●右翼と左翼の違いは柄谷行人で説明できるのではないか、という半ば冗談のような話を聞いた。『探求2』には、「単独性-普遍性」の軸と「特殊性-一般性」の軸とは違う、ということが書かれている(「この私」とは、特殊性、個別性ではなく単独性の問題である、と)。その時、右翼は単独性-普遍性の軸上にいて、左翼は特殊性-一般性の軸上にいる、と言えるのではないか、と。つまり、たまたま「この日本」に生まれた「この私」という偶然性(単独性)を肯定し、それを根拠にするのが右翼で、そうではなく、「私」や「私の国」を、一般的な世界のなかの一つの特殊(個別)例として考えるのが左翼だ、と。まあ、戯れ言のたぐいではあるが、妙に納得してしまった。

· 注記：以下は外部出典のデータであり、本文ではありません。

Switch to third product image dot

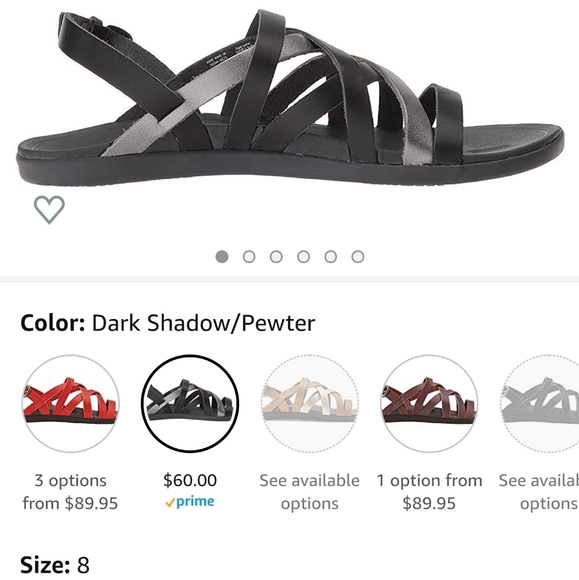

(柄谷行人のちゃんとした読解としてはこのような読みはトンデモで、そもそも単独性-普遍性の軸は、後に『トランスクリティーク』でカント的普遍的な「世界市民」に繋がってゆくのでまったく右翼的ではないのだけど、でも、「この私」「この犬」あるいは「固有名」が単独性をもつというのならば、たまたま日本に生まれてしまった者にとって「この国(=日本)」もまた単独性をもつと言えるのではないか、という解釈も可能であるはず。実際、『探求2』の最初の方に、ある個別の国家は国家というクラスのなかの特殊にすぎない……しかしある戦争が第二次世界大戦と固有名で呼ばれることで単独性をもつ、ということが書かれているので、国家もまた日本という固有名をもつことで単独性をもつと言えるはず。)
この戯れ言をあくまで戯れ言としてもう少し推し進めて、単独性-普遍性、特殊性-一般性という二つの軸を、昨日の日記で触れたクラウスに倣って4元群であるかのように配置してみることもできるのではないか。すると、右翼の軸、左翼の軸以外にも別の軸が生まれる。




まず、対偶となる二つの軸、「単独性-一般性」「特殊性-普遍性」という一対の軸がみいだされる。これが何に相当するのか考えてみると、前者がリアリズムの軸で、後者がポエティックの軸と言えるのではないか。さらに、「単独性-特殊性」「普遍性-一般性」というもう一対の軸も見いだされる。ここでは、前者が心身問題(特に永井均ヴィトゲンシュタイン的問題)の軸、後者が、科学の軸と言えるのではないか。
「単独性」「普遍性」「特殊性」「一般性」という四つの概念的な元をもつ群(もどき)によって、「右翼と左翼」「リアリズムとポエティック」「心身問題と科学」という、三つの「対立する概念」の配置(関係)が書けるのではないか、という戯れ言。